We then compile our model using Adam as our optimizer feeding it the learning rate schedule. We base the loss of our model with binary_crossentropy sinc our labels are in binary modes and we add the metrics defined erlier to our compilation. 


In [None]:
model.fit(training_set, validation_data=validation_set, epochs=100, verbose=1, callbacks=[tensorboard_callback, checkpoint, early_stopping])

Epoch 1/100
Epoch 2/100
Epoch 3/100
Epoch 4/100
Epoch 5/100
Epoch 6/100
Epoch 7/100
Epoch 8/100
Epoch 9/100
Epoch 10/100
Epoch 11/100
Epoch 12/100
Epoch 13/100
Epoch 14/100
Epoch 15/100
Epoch 16/100
Epoch 17/100
Epoch 18/100
Epoch 19/100
Epoch 20/100
Epoch 21/100
Epoch 22/100
Epoch 23/100
Epoch 24/100


<tensorflow.python.keras.callbacks.History at 0x7fe3508bae10>

We then train our model.

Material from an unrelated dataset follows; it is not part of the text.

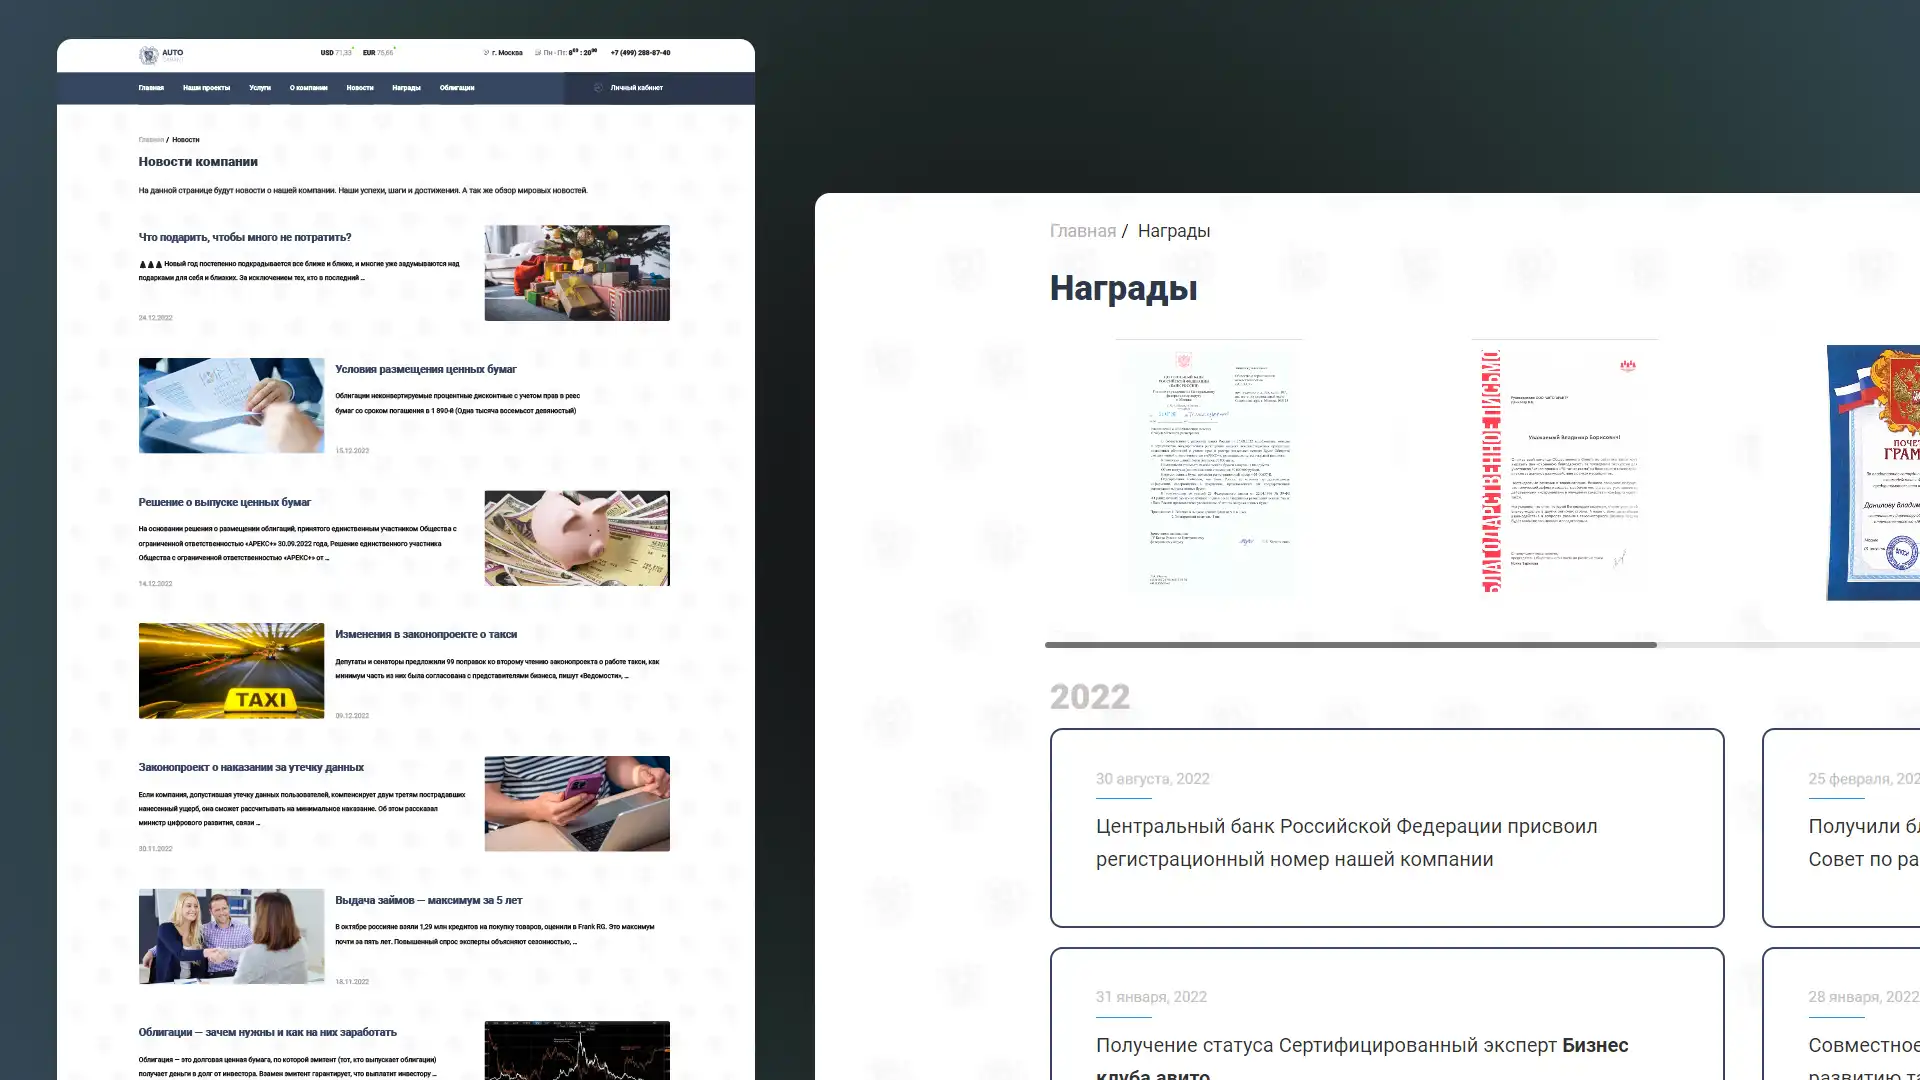Go to О компании page
The width and height of the screenshot is (1920, 1080).
(x=309, y=87)
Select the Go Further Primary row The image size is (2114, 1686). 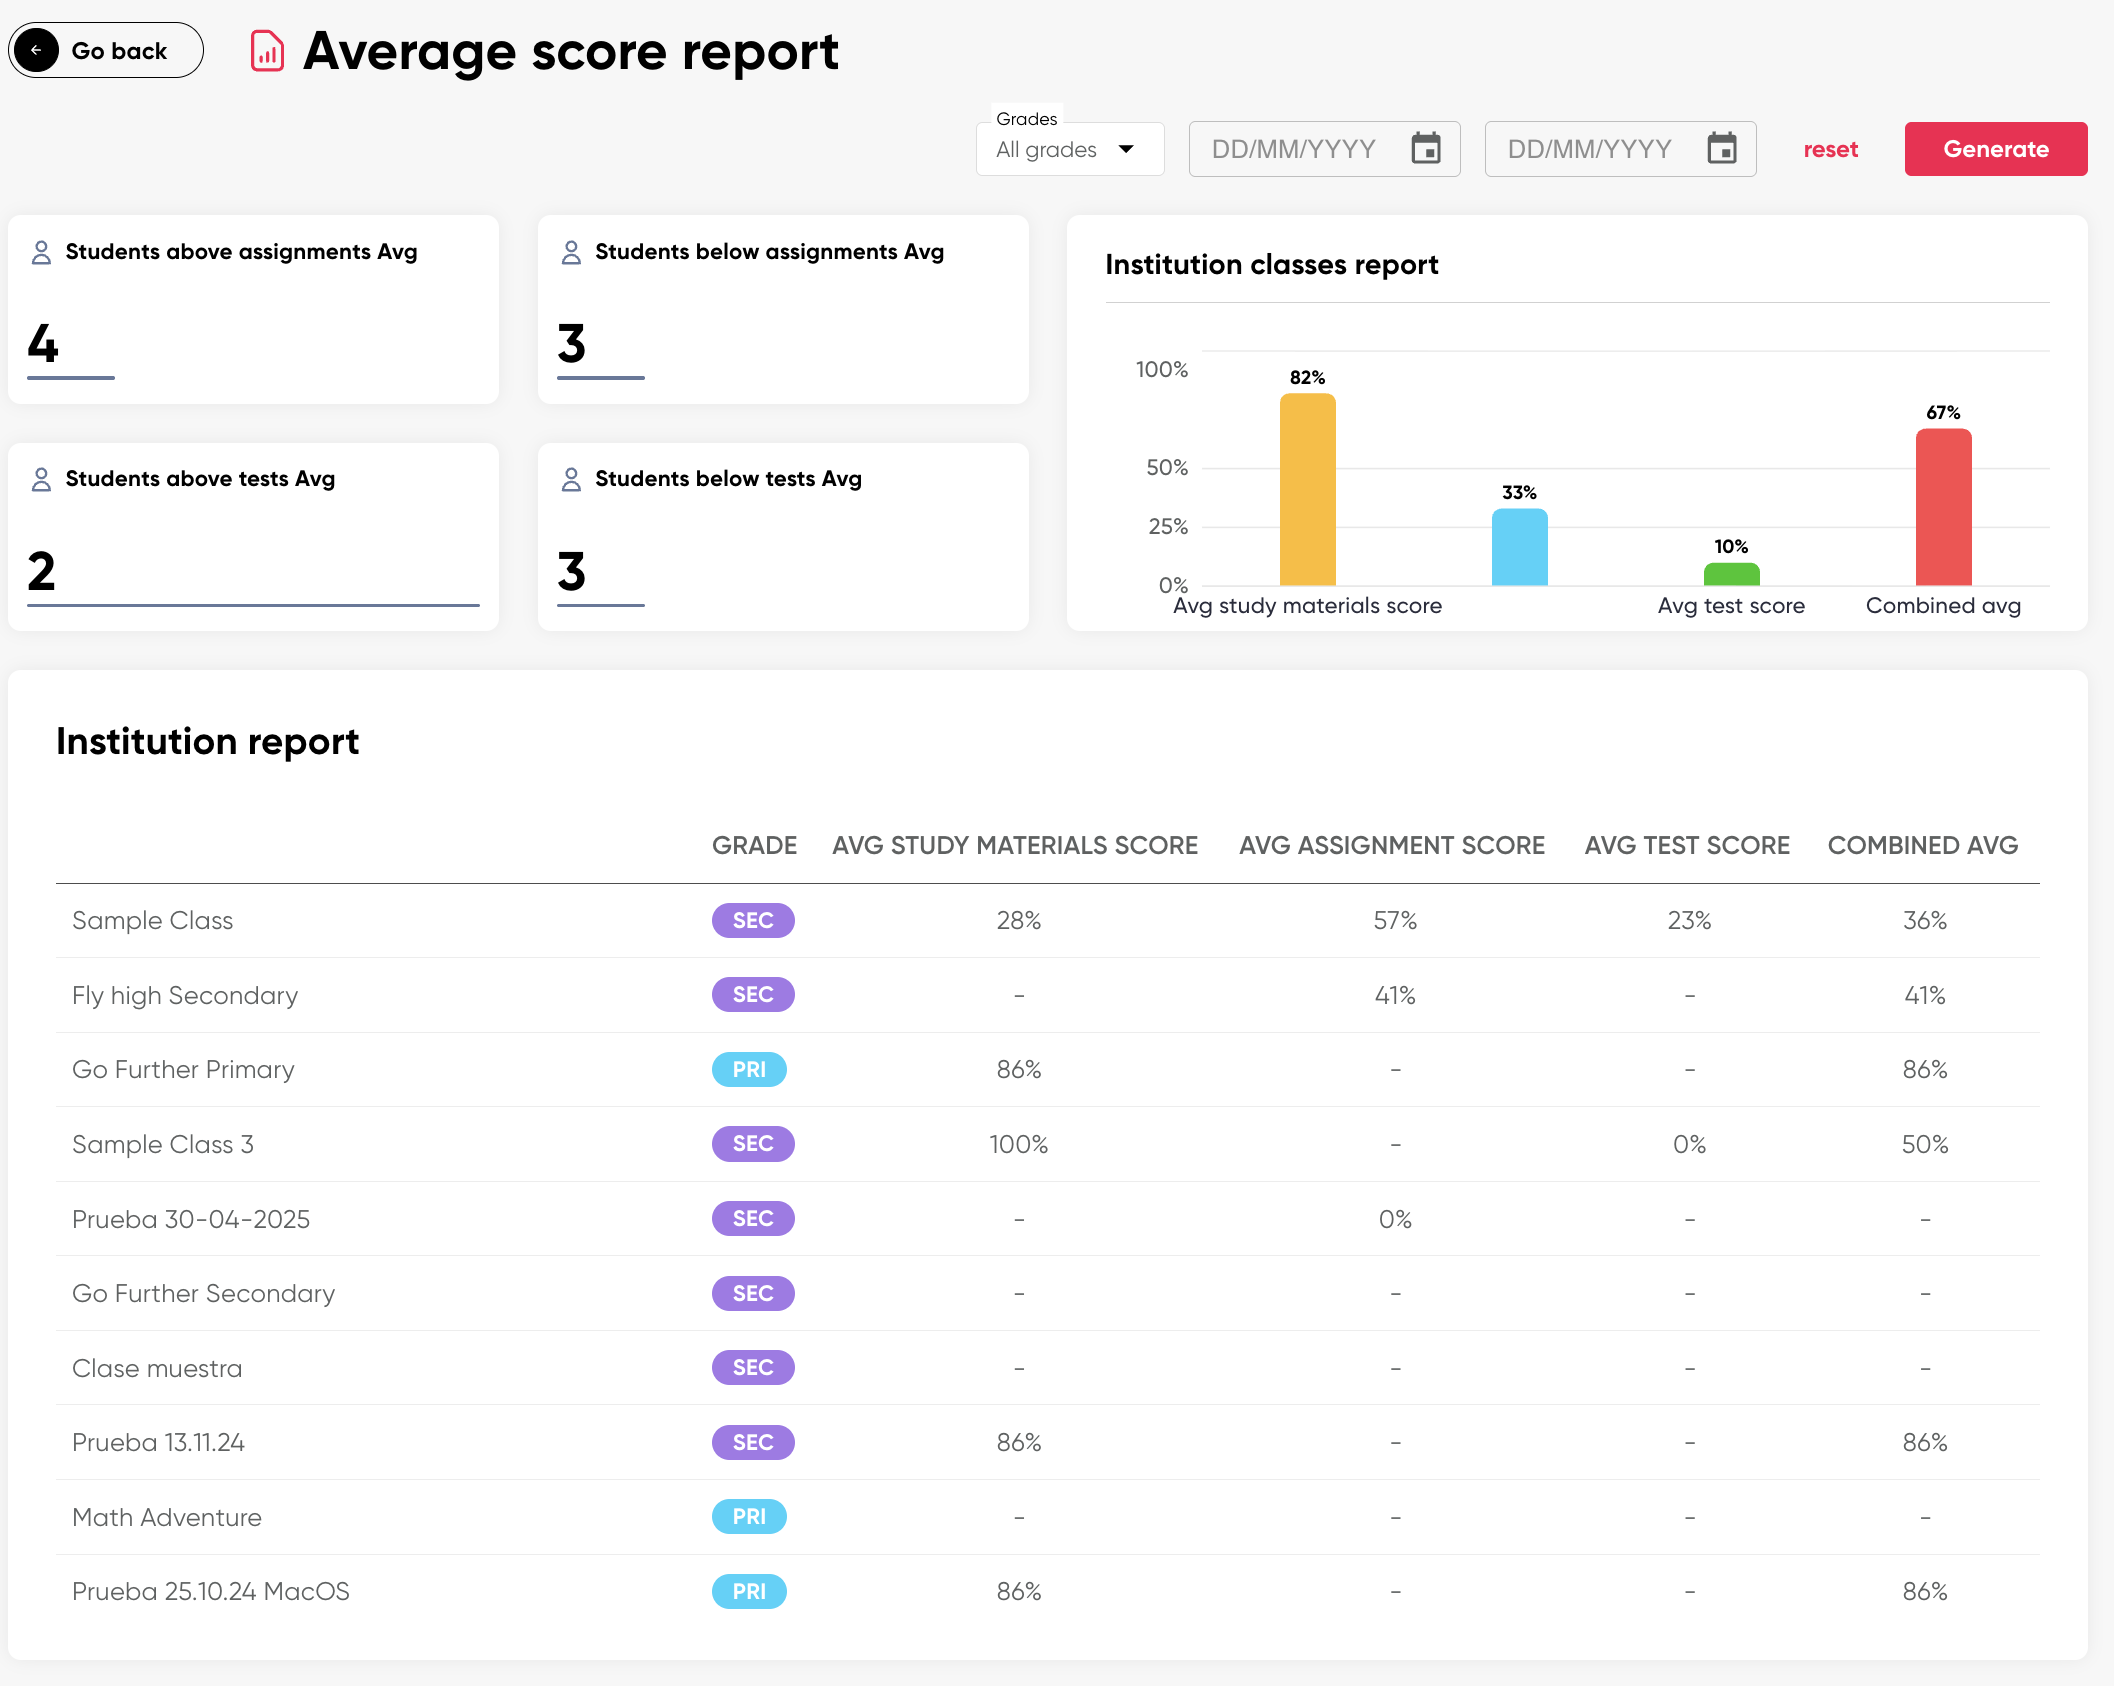click(x=183, y=1069)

Using our train/validation split, for 100 epoch since we have an early stopping anyway.

In [None]:
model.load_weights("/content/best_model.h5")
model.evaluate(test_set)



[0.643674373626709,
 0.6772727370262146,
 0.7747747898101807,
 0.5134328603744507,
 0.7824156284332275]

We load the model which performed the best and evalute it using out test dataset.


In [None]:
def get_random_leaf_picture():
    PATH = ["/content/gdrive/MyDrive/VineLeafDataSet/Dataset/Test/Malade", "/content/gdrive/MyDrive/VineLeafDataSet/Dataset/Test/Saine/"]
    rand = random.randint(0, 1)
    rand_file = random.choice(os.listdir(PATH[rand]))
    if rand == 0:
        rand_file = "/content/gdrive/MyDrive/VineLeafDataSet/Dataset/Test/Malade/" + rand_file
        print("this Leaf is sick")
    else:
        rand_file = "/content/gdrive/MyDrive/VineLeafDataSet/Dataset/Test/Saine/" + rand_file
        print("this Leaf is normal")
    return rand_file

model.load_weights("best_model.h5")

for i in range(10):
    file_name = get_random_leaf_picture()
    img = keras.preprocessing.image.load_img(
        file_name, target_size=(IMAGE_SIZE, IMAGE_SIZE)
    )
    img_array = keras.preprocessing.image.img_to_array(img)
    img_array = tf.expand_dims(img_array, 0)  # Create batch axis

    predictions = model.predict(img_array)
    score = predictions[0]
    print(
        "This image is %.2f percent Normal and %.2f percent Sick."
        % (100 * (1 - score), 100 * score)
    )

this Leaf is sick
This image is 0.00 percent Normal and 100.00 percent Sick.
this Leaf is normal
This image is 0.00 percent Normal and 100.00 percent Sick.
this Leaf is normal
This image is 0.00 percent Normal and 100.00 percent Sick.
this Leaf is normal
This image is 0.00 percent Normal and 100.00 percent Sick.
this Leaf is normal
This image is 0.00 percent Normal and 100.00 percent Sick.
this Leaf is normal
This image is 0.00 percent Normal and 100.00 percent Sick.
this Leaf is sick
This image is 0.00 percent Normal and 100.00 percent Sick.
this Leaf is sick
This image is 0.00 percent Normal and 100.00 percent Sick.
this Leaf is normal
This image is 0.00 percent Normal and 100.00 percent Sick.
this Leaf is normal
This image is 69.17 percent Normal and 30.83 percent Sick.


We created a simple fonction which pick 10 random images from the test dataset and test our model with those images, diplaying our leaf images scores of Sick or Normal.